The Welsh-Zambian director’s debut feature is premiering at Cannes: an everyday story of choosing between life in a travelling witch camp or being transformed into a goat

At the heart of I Am Not a Witch, a Zambian-set highlight of this year’s Cannes Festival, is an eminently relatable dilemma: should you remain living as witch in a travelling camp for tourists? Or liberate yourself, and thus risk being magically transformed into a goat as punishment? Who hasn’t wrestled with that one at some point or another? “That’s a choice I feel like I, as a woman, make all the time,” says Rungano Nyoni, the film’s Zambian-born, Cardiff-raised director. She laughs. “Shall I become a goat? Or shall I become a woman and live with all the injustices and difficulties that come with it?”

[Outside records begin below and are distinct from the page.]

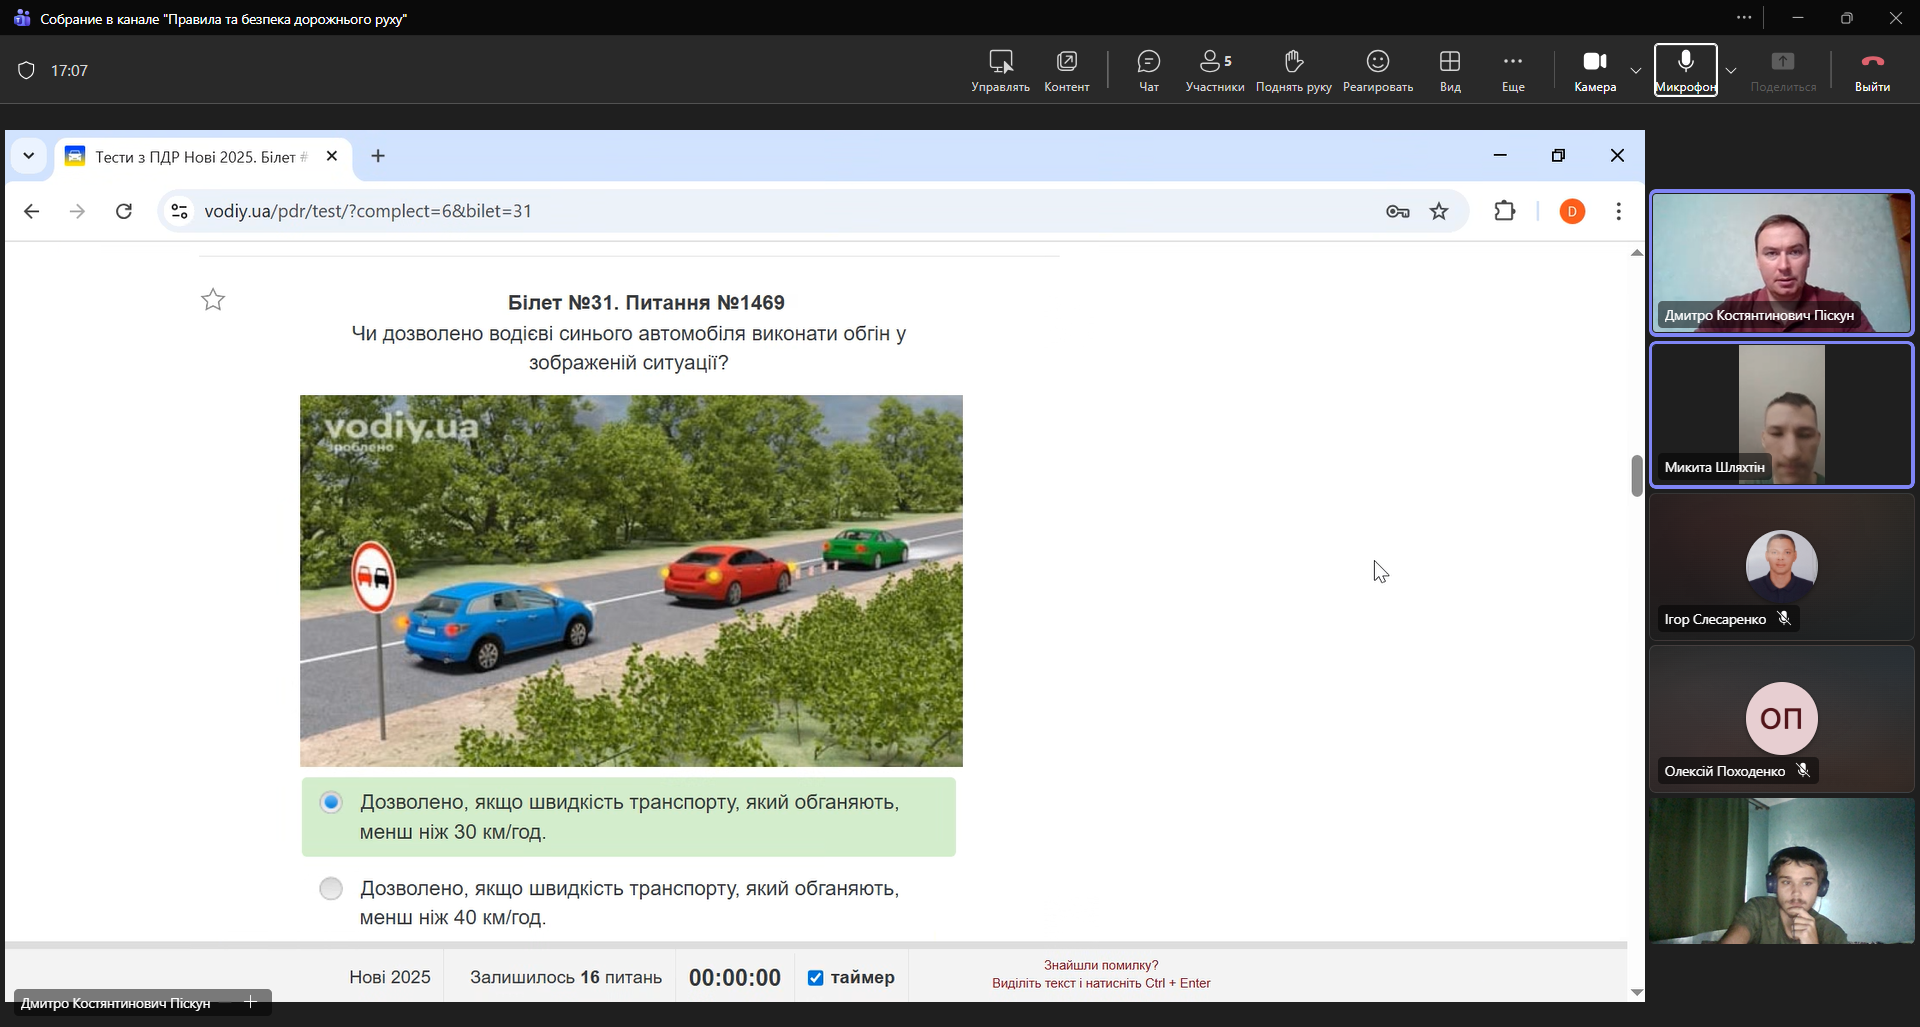Image resolution: width=1920 pixels, height=1027 pixels.
Task: Open the View layout options
Action: 1449,70
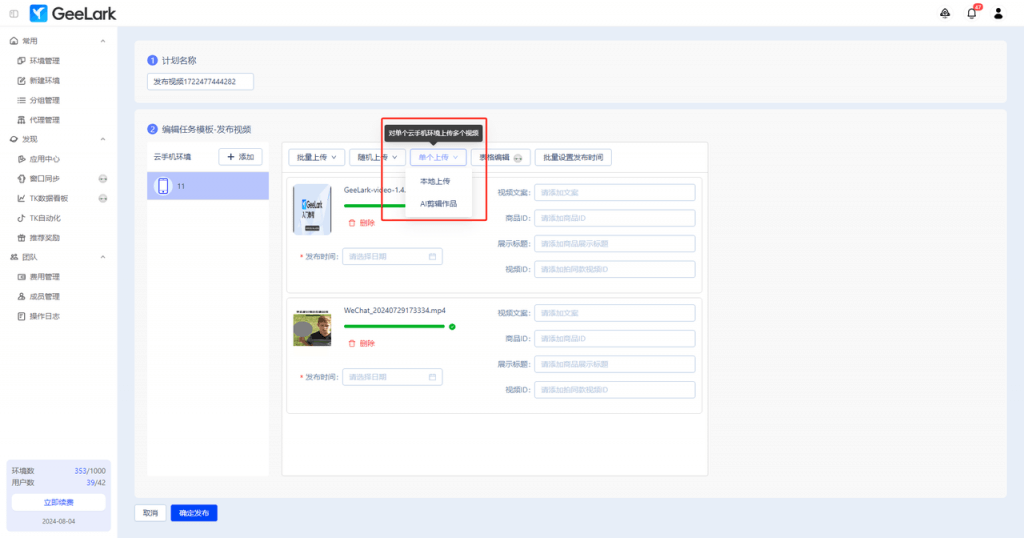The height and width of the screenshot is (538, 1024).
Task: Click the 批量设置发布时间 button
Action: click(x=572, y=157)
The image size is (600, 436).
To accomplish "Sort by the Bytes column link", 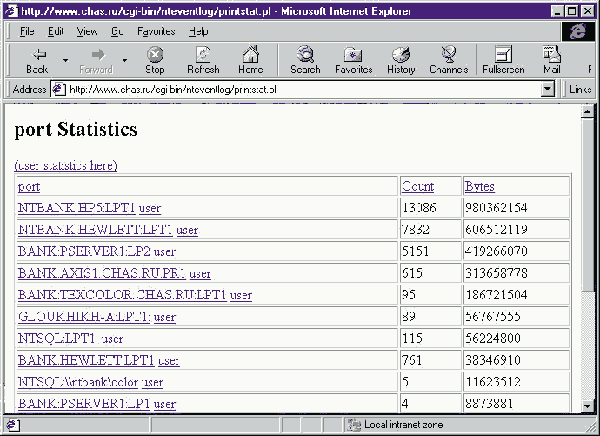I will click(x=479, y=186).

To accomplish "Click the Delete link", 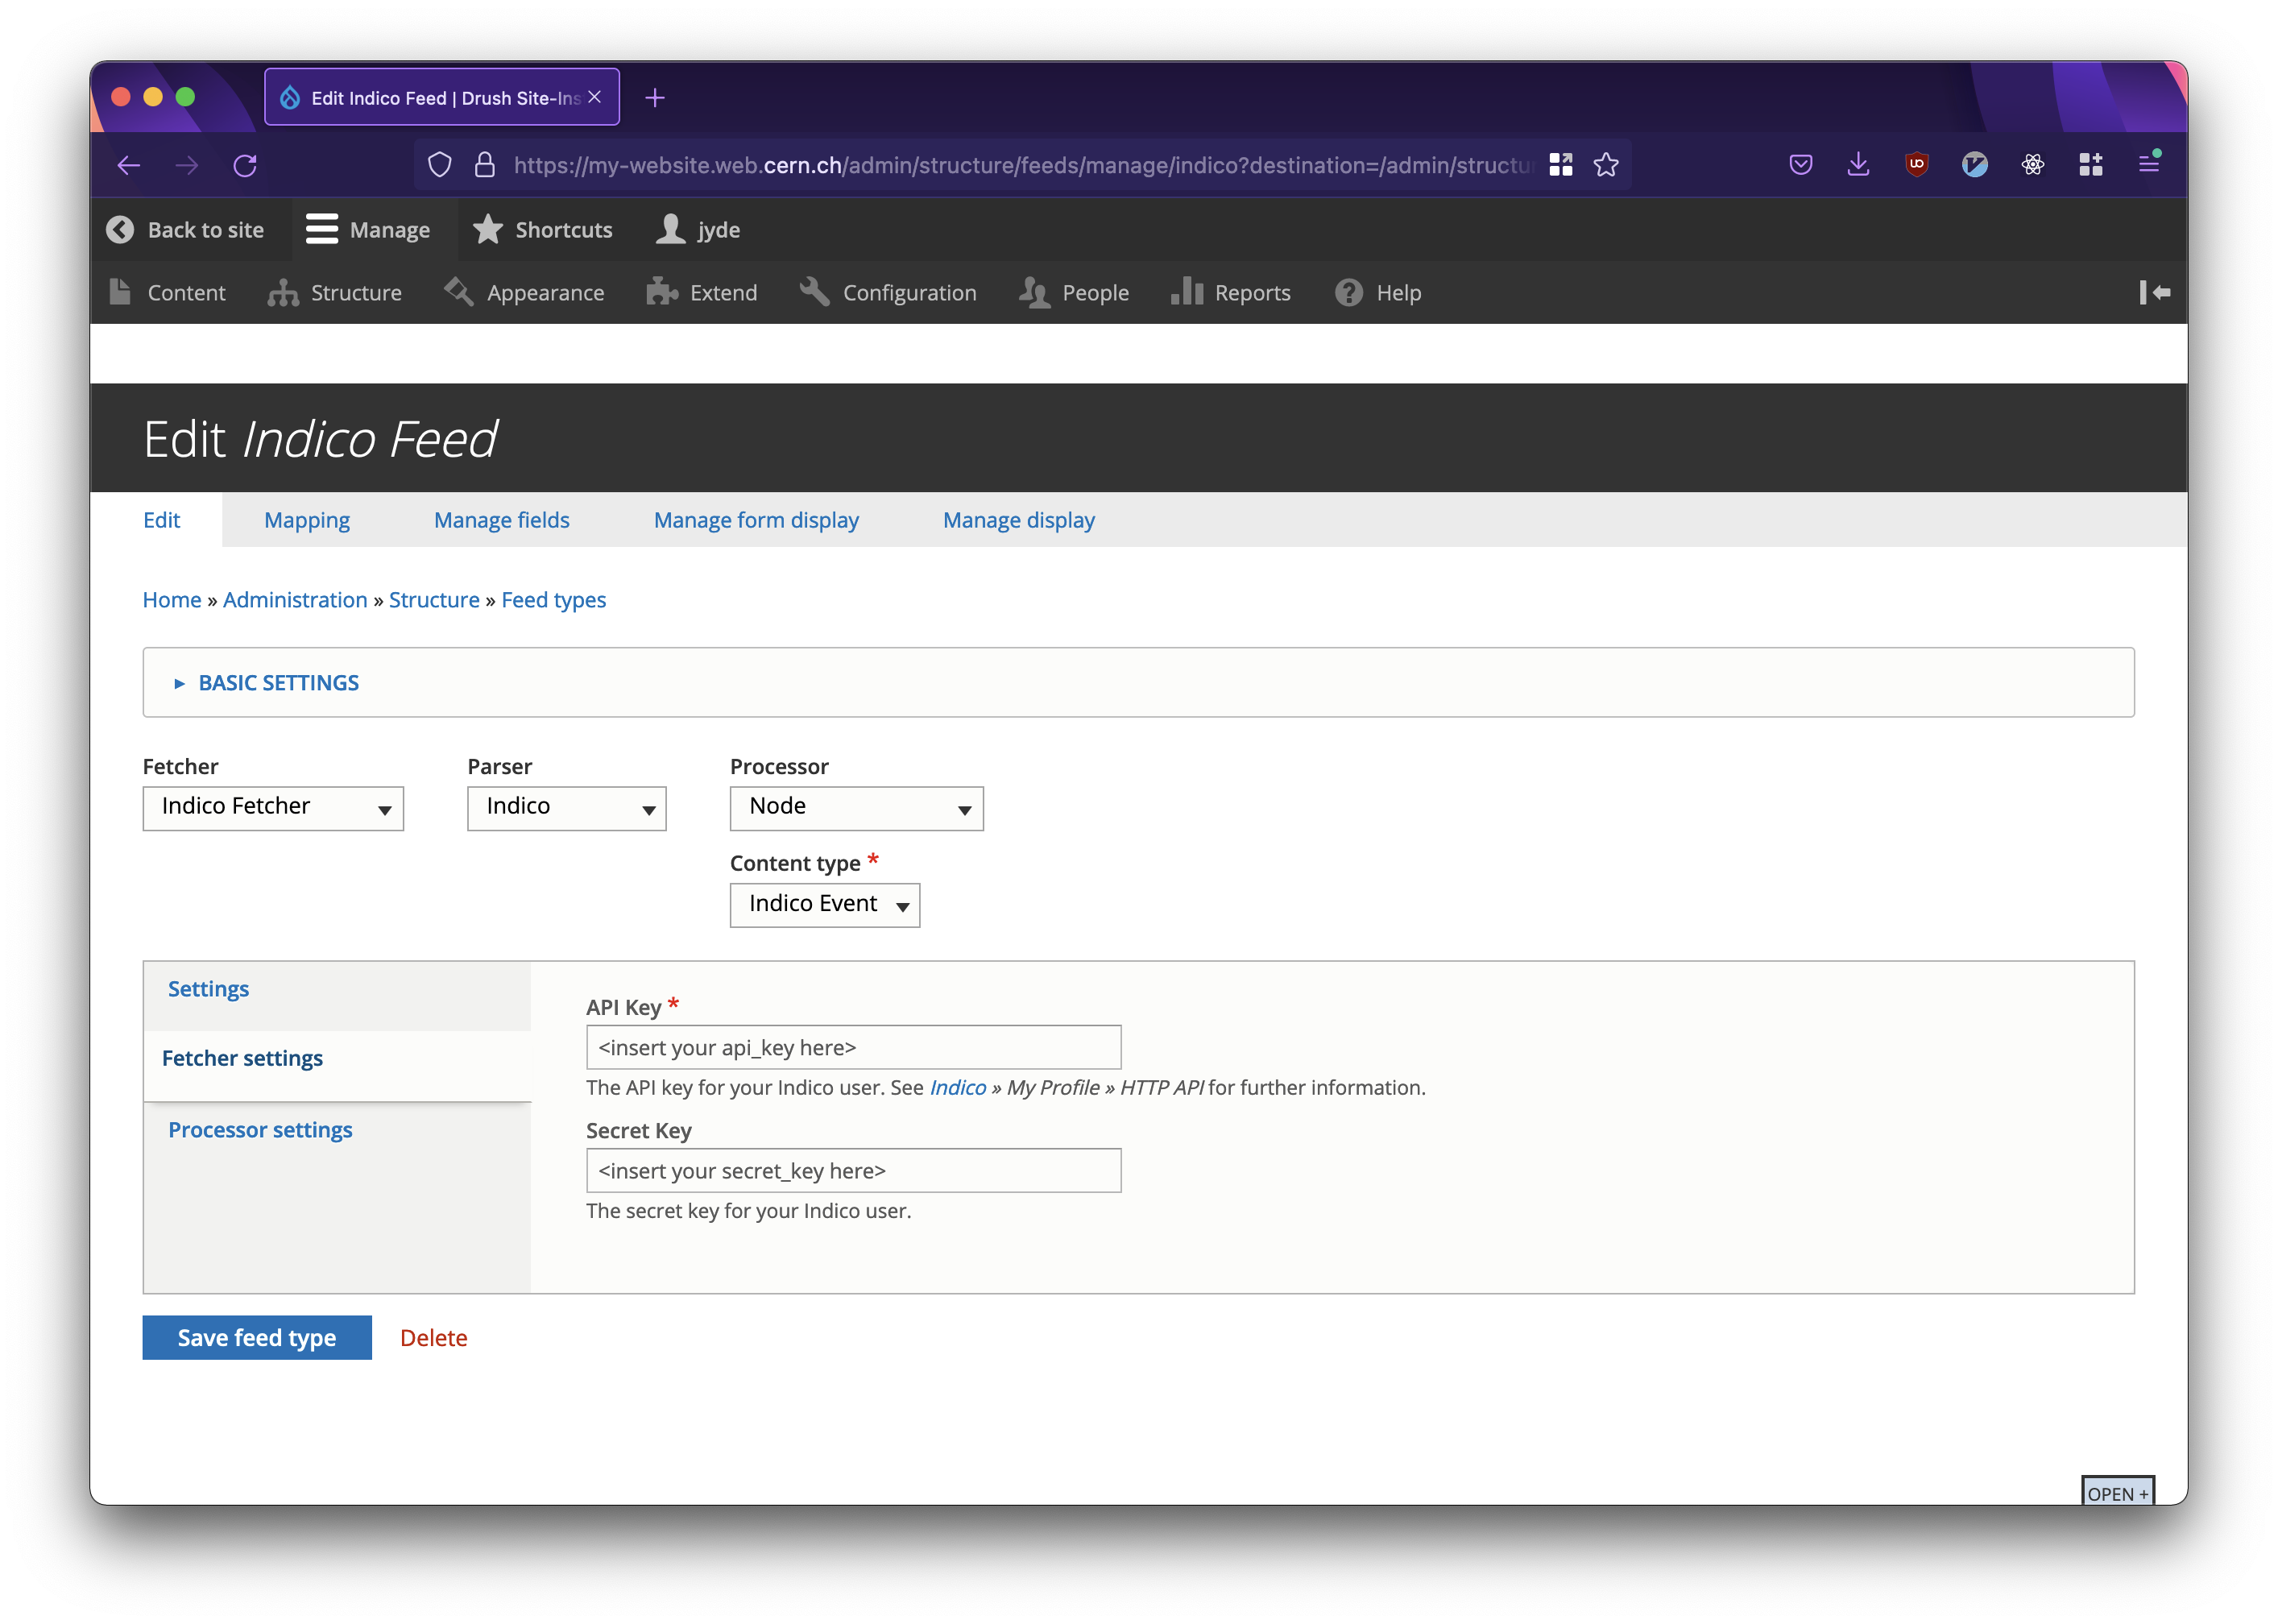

In Nyoni’s conversation, as in the society she depicts on film, metaphor and literal truth can sometimes become entwined. It is one of the qualities that makes her debut feature, a satire about a nine-year-old girl who is accused of witchcraft, so beguiling. The selection of I Am Not a Witch for the festival’s directors fortnight is a particular achievement for a first-time feature director, since this section is a breeding ground for future auteurs. It is the afternoon before she is due to fly out to France, though, and Nyoni says she is still struggling to relax into her success: “I’m more nervous than anything … it’s waiting to see it in front of an audience. That either reassures you or makes you even more nervous, so I think that’s when I’ll know.”